(Stored items)

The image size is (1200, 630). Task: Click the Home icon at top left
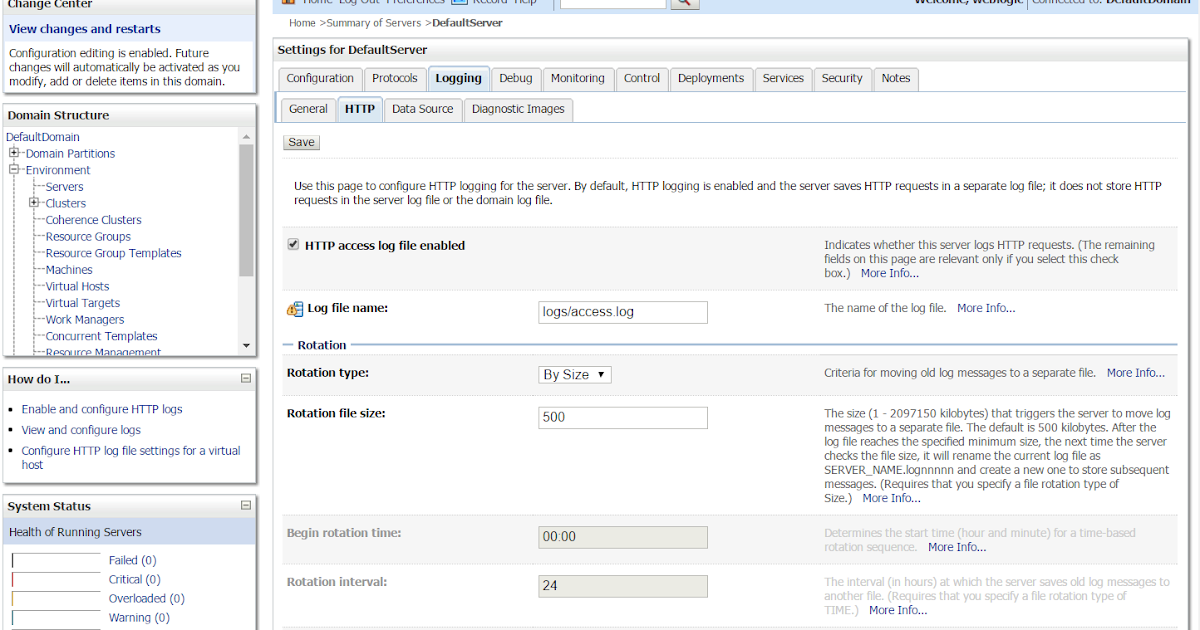[x=286, y=2]
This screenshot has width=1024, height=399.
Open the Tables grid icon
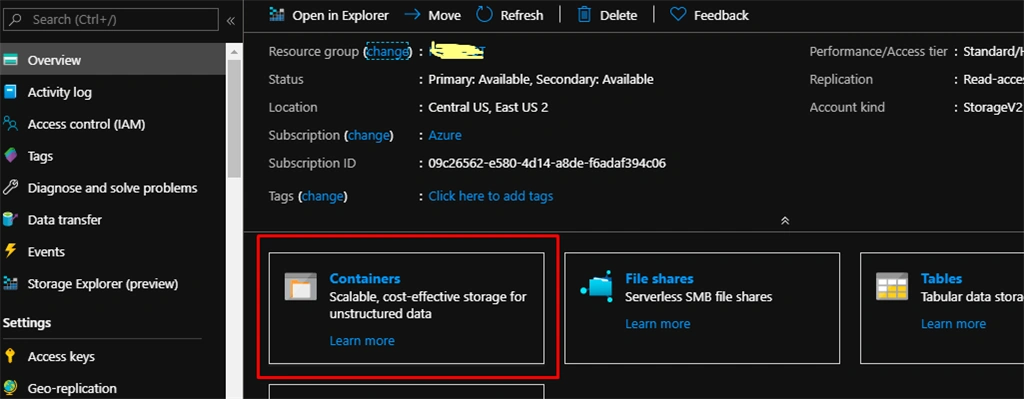(x=892, y=286)
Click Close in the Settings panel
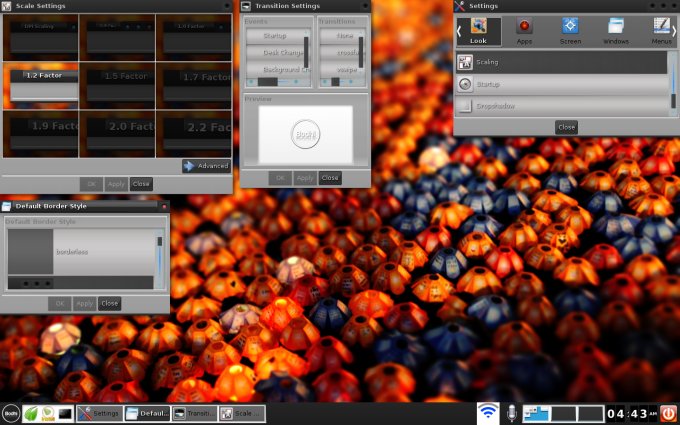Screen dimensions: 680x425 coord(566,128)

▸ **Exercise objective**
Your job is to copy each entry exactly as written; the pictures do not go in.

▸ **Solved exercise**
The image size is (1200, 630). Task: Click the Home icon at top left
[x=286, y=2]
This screenshot has width=1024, height=399.
Open the Tables grid icon
(x=892, y=286)
Click Close in the Settings panel
Screen dimensions: 680x425 coord(566,128)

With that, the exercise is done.